Davenport also looks to implement practices in schools by promoting Social Emotional Learning and mindfulness. Davenport said she is working with schools to introduce a climate curriculum and hope some of her exercises are used in the classroom.
“These will be seeds that can become models and just spread out to whatever climate curriculum they’re given,” Davenport said.
Davenport said the patients coming to her office asking for help and getting younger and younger. They are worried about their future.
“The youth have the highest distress because they’re living into this future,” Davenport said.
Creating a space for youth who are experiencing climate anxiety is one way to ease their worries. Davenport ends her book with a quote emphasizing the importance of community and working together to remain hopeful in a world that seems doomed.
“It can be helpful to remember that you are joined by many others around the world who share the same passion and will invest their time and creativity into making a healthier world,” Davenport wrote.
There is much more to the conversation than just anxiety, Batuyev said, and all emotions are welcome in that conversation
“We really wanna welcome all of the wide range of emotions that can come,” Batuyev said. “I mean, that’s why we use climate distress instead of climate anxiety, because it’s a lot more than just anxiety.
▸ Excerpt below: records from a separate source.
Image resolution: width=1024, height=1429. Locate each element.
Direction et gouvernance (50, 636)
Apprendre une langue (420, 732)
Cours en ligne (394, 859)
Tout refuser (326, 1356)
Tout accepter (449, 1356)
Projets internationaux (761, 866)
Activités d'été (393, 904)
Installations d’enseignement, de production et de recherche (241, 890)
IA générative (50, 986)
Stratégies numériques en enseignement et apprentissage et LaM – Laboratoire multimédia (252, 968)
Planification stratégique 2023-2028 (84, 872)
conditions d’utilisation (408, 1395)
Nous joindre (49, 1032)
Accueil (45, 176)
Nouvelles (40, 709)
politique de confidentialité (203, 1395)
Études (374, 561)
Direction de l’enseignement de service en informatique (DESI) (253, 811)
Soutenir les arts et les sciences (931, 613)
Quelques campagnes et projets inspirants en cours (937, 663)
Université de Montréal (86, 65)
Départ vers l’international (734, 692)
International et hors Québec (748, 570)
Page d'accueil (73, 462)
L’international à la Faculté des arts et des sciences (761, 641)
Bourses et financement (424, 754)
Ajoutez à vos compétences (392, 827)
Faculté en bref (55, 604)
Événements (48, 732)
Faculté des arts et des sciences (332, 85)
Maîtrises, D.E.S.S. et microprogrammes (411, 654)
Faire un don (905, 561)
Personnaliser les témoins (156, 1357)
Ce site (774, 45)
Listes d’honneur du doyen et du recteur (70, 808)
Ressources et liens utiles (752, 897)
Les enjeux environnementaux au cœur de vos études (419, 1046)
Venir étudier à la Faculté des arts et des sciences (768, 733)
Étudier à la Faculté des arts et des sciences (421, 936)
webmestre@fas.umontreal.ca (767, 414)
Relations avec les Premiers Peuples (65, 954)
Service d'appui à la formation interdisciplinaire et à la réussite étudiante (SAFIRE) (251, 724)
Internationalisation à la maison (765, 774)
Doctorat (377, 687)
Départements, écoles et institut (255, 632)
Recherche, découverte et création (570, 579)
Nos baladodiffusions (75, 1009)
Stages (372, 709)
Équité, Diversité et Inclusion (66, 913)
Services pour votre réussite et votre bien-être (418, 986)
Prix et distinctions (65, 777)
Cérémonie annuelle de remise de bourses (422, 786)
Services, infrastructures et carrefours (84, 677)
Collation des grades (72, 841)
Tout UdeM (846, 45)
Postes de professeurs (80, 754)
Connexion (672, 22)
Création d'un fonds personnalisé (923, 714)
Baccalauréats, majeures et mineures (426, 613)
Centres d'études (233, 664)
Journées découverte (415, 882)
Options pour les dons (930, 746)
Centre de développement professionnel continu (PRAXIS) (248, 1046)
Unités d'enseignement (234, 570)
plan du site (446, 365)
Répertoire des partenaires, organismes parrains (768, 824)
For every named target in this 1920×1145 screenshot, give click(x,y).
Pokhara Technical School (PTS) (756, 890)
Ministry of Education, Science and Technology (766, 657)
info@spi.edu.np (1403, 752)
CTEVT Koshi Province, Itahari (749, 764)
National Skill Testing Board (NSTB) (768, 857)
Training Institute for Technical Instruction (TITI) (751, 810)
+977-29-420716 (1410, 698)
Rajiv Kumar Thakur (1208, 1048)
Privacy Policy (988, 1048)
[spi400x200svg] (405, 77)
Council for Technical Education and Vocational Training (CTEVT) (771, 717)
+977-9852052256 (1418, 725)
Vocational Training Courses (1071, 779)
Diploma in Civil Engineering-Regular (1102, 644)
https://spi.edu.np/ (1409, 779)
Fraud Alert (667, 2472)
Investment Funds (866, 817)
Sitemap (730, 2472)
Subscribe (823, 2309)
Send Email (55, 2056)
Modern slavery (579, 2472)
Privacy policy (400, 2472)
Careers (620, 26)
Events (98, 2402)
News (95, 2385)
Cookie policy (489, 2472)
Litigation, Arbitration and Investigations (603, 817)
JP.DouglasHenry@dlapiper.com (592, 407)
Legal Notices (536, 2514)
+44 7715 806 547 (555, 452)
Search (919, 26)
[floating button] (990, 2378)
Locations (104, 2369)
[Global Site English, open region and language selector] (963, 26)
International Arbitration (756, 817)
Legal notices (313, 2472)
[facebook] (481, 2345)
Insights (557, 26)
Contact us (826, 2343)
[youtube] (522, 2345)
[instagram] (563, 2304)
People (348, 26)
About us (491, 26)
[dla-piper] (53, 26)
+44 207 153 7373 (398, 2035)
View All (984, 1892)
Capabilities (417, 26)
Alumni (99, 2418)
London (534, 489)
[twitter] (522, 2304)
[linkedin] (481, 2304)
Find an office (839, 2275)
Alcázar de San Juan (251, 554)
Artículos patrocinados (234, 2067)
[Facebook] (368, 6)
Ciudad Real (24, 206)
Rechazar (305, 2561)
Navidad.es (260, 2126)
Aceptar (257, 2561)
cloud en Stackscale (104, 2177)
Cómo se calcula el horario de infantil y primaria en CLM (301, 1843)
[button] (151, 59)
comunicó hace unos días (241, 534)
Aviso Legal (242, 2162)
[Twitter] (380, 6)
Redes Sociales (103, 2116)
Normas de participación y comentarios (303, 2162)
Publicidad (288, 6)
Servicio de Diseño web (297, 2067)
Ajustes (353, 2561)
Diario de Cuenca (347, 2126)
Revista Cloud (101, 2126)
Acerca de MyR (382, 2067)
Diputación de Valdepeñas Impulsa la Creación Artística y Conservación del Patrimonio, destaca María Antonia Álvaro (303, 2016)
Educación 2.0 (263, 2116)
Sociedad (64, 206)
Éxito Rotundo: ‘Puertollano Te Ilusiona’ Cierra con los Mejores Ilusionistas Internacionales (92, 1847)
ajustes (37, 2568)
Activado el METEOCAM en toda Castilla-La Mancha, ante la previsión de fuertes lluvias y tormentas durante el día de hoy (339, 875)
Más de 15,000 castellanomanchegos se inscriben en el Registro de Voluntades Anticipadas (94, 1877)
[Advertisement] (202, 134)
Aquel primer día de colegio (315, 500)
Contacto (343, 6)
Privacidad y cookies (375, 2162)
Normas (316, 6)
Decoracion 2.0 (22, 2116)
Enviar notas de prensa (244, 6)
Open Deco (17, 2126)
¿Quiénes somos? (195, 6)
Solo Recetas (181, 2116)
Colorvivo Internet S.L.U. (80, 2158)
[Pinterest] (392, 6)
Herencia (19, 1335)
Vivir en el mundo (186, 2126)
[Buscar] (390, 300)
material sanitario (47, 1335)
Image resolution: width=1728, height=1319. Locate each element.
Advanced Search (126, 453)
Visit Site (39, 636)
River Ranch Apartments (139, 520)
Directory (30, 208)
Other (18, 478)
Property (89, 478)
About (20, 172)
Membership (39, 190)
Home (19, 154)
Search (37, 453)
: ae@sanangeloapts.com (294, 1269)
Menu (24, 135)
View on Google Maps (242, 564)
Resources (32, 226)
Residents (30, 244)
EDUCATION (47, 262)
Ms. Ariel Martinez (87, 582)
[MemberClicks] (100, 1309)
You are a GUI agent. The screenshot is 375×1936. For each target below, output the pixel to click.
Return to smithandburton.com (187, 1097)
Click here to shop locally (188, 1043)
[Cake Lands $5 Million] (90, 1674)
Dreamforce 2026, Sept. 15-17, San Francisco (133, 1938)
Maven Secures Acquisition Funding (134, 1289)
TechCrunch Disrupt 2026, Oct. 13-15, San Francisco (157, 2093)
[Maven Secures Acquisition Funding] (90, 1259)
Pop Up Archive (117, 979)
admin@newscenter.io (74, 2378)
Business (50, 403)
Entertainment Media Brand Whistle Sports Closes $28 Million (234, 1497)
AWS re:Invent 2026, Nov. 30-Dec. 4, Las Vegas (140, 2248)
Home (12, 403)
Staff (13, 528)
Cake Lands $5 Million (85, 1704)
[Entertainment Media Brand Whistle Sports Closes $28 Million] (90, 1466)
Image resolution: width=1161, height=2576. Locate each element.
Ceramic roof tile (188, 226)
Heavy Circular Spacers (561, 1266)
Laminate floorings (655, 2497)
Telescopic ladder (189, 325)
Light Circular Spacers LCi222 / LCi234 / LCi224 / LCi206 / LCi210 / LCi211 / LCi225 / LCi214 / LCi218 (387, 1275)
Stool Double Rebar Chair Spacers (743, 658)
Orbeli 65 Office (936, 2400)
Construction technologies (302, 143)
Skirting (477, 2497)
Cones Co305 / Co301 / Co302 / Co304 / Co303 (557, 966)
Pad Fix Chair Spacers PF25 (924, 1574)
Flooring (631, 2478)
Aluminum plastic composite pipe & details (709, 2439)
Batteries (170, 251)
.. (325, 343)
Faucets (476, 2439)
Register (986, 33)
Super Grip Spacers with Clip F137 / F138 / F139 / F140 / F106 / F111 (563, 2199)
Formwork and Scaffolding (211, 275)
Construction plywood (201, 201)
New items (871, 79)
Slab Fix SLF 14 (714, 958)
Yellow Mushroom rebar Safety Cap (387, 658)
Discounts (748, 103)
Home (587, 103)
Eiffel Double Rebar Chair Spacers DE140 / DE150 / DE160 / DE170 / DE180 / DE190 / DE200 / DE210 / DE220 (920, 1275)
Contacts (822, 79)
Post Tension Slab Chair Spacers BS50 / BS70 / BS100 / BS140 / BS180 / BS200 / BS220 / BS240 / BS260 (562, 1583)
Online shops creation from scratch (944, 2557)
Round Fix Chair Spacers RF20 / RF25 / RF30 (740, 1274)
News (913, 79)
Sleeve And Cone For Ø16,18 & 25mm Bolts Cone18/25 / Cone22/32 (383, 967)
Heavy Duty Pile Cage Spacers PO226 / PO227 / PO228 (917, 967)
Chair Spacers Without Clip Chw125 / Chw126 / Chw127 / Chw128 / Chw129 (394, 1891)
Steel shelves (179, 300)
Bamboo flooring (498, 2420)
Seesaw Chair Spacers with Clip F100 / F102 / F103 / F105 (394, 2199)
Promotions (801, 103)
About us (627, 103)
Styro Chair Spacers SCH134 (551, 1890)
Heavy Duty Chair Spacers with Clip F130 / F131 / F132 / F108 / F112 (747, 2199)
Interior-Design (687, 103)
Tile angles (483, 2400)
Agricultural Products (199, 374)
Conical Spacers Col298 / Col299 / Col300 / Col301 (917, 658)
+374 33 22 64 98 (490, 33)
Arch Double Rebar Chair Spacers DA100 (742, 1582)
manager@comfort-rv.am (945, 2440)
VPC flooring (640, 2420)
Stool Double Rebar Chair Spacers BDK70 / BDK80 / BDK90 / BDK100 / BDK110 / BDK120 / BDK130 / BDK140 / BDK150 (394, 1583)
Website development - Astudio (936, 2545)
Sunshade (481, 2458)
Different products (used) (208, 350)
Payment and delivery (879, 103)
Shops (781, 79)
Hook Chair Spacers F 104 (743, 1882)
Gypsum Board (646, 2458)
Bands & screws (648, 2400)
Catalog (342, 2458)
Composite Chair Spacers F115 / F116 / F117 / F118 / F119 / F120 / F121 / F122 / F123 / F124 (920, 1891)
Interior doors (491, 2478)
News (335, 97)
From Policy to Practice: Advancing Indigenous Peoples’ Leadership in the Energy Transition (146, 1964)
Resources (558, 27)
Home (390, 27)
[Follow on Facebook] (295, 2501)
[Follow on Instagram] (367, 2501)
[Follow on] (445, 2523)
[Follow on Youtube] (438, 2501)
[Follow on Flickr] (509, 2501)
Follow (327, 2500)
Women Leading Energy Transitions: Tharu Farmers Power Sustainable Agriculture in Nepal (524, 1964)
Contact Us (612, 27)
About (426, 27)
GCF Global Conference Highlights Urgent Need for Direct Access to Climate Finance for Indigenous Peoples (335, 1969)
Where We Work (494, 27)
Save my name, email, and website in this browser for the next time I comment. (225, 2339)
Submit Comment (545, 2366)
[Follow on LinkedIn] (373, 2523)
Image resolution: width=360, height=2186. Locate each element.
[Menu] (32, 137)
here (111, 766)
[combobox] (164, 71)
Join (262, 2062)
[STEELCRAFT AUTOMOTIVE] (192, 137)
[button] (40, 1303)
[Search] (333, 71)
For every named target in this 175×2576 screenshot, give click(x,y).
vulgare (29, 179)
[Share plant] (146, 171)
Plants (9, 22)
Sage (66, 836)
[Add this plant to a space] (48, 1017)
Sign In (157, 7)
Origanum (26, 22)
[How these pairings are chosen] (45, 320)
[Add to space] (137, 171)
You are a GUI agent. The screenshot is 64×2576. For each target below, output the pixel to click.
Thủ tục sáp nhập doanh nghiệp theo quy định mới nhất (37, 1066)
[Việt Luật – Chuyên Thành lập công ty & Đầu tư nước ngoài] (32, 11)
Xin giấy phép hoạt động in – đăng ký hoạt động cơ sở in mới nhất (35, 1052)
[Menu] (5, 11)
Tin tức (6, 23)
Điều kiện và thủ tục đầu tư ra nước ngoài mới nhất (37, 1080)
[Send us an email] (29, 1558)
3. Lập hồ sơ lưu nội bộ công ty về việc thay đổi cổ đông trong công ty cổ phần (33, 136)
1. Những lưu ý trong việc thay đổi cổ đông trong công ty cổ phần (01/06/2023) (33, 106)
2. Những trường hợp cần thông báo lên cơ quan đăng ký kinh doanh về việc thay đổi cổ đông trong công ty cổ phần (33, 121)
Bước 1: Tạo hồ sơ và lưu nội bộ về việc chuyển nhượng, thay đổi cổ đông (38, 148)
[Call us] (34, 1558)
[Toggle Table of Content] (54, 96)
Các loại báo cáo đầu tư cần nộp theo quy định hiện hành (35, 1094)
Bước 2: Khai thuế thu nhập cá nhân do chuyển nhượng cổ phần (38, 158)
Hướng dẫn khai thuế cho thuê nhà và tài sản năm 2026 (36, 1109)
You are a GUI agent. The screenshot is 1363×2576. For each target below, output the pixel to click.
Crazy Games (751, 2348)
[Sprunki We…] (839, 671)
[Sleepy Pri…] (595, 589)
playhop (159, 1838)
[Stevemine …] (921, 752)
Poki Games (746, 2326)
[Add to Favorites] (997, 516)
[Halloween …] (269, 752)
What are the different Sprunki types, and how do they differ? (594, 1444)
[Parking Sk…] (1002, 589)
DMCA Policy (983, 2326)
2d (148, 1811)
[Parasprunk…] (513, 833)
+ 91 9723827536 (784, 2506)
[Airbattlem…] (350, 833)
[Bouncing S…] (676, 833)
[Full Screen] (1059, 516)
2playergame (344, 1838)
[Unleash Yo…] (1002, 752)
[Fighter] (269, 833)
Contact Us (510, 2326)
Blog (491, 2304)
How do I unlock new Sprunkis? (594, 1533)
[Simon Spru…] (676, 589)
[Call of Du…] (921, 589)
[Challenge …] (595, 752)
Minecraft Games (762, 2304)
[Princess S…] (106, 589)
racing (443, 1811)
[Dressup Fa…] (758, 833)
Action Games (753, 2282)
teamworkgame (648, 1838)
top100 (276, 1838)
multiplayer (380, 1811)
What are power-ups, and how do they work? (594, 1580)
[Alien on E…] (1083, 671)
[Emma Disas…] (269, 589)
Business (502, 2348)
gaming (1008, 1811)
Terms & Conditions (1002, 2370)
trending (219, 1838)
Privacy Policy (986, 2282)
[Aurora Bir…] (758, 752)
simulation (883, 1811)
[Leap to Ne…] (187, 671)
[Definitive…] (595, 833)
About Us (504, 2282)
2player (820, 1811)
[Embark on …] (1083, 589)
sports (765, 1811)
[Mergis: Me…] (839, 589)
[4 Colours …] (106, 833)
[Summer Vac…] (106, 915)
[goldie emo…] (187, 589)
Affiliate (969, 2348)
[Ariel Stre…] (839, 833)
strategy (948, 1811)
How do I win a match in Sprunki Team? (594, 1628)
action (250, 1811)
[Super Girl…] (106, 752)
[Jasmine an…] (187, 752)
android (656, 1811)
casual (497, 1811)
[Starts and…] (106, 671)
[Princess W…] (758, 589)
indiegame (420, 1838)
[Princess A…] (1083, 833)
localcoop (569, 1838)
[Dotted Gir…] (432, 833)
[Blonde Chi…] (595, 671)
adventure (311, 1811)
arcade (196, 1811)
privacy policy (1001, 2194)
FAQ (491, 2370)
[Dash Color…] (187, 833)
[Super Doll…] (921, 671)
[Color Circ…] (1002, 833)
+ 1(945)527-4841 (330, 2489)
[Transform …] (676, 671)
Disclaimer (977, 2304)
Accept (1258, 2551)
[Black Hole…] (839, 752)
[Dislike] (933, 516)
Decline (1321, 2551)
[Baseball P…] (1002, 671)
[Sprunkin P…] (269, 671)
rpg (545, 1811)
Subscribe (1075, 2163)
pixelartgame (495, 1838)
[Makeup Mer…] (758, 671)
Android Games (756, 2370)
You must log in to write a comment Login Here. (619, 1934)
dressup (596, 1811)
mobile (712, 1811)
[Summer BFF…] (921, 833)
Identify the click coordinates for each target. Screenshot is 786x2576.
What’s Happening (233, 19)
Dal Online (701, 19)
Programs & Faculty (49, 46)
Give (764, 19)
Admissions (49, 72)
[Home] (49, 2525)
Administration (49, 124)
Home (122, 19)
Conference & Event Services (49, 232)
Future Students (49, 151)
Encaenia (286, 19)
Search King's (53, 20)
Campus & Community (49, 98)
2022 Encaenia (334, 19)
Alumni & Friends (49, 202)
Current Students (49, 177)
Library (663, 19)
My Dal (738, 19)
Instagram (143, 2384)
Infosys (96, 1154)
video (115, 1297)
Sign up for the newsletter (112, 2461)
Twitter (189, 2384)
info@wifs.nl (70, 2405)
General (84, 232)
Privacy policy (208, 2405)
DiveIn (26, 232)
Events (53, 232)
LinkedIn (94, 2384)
There’s hope, there’s joy, there’s anger, there’s confusion, there’s sadness. There’s fear, there’s overwhelm.”
Ultimately, Batuyev hopes that clinical psychology surrounding climate change will no longer be a separate approach, but accepted in all clinical settings.
“Eventually, I think we’ll reach a point where we just understand environmental and human wellbeing as inextricably linked, and wouldn’t even think of treating those things as separate,” Batuyev said.